Calls for the Biden administration to halt deportations to Haiti following a devastating earthquake continue to grow, following a letter released on Tuesday by a massive coalition of nearly 350 civil rights, migrant rights, racial justice, and faith-based organizations. They cite previous precedent: Officials halted deportations to Haiti following the 2010 earthquake, and again following Hurricane Matthew in 2016.
“Today, as Haitians struggle to cope with the deaths and consequences from the 7.2 earthquake on August 14, 2021, which caused large-scale damage across the country’s southern peninsula, the undersigned organizations ask your administration to immediately halt all deportation and expulsion flights to Haiti,” the groups tell the president.
The advocacy groups write that Haiti still hadn’t recuperated from 2010’s earthquake when the nation was again rocked on Aug. 14. “As we know from the 2010 earthquake that took approximately 200,000 lives, destroyed much of Port-au-Prince, and from which Haiti has still not fully recovered, it will take years for Haitians to recover from the earthquake,” the groups said. Yet dozens of deportation flights were approved in recent months, including following the killing of President Jovenel Moïse in July.
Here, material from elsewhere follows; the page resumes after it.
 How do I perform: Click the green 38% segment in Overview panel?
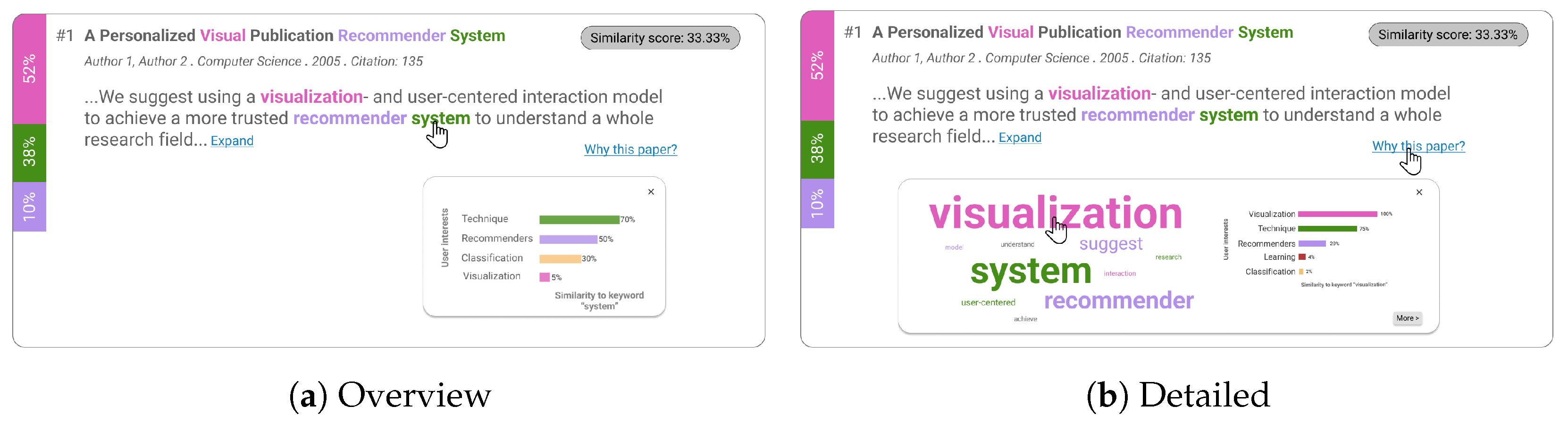(29, 152)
“Earlier this month, two deportation flights left Texas for Haiti, returning approximately 130 individuals, including several children under the age of two-years old, just weeks after President Moïse’s assassination,” the groups said. “Since February 1, 2021, the administration sent at least 37 deportation flights to Haiti, even as your officials acknowledged internally that those being deported ‘may face harm’ on return and the COVID-19 pandemic raged.”
The administration has acknowledged this danger by redesignating Haiti for Temporary Protected Status (TPS) this year. Officials also carried out an additional expansion of TPS following Moïse’s death. Advocates sought further relief following August’s earthquake, but were denied by Homeland Security Secretary Alejandro Mayorkas, the Miami Herald reported. In their letter, advocates again called on the administration to open up more avenues of relief for Haitian asylum-seekers, to expedite the release of Haitians from detention facilities, and to halt deportations, citing past actions by the federal government.
“Starting on January 13, 2010, the day after the earthquake, the U.S. government halted all deportations to Haiti for about a year or longer,” the groups said. “Removals were temporarily halted again in October 2016 after Hurricane Matthew’s devastation. The Biden administration should now follow suit, prioritize humanitarian relief over enforcement, and instruct ICE to immediately suspend deportations and expulsions indefinitely.”
The federal government has taken this kind of action to protect Haitians before, and it should do so again. “While Haiti’s redesignation for TPS will help promote the nation’s recovery and stability by preserving and increasing the flow of remittances to Haiti, deporting families to Haiti will only impede recovery,” the organizations continued. “It will also severely undermine the administration's promise to build a fairer and more inclusive immigration and asylum system for all.”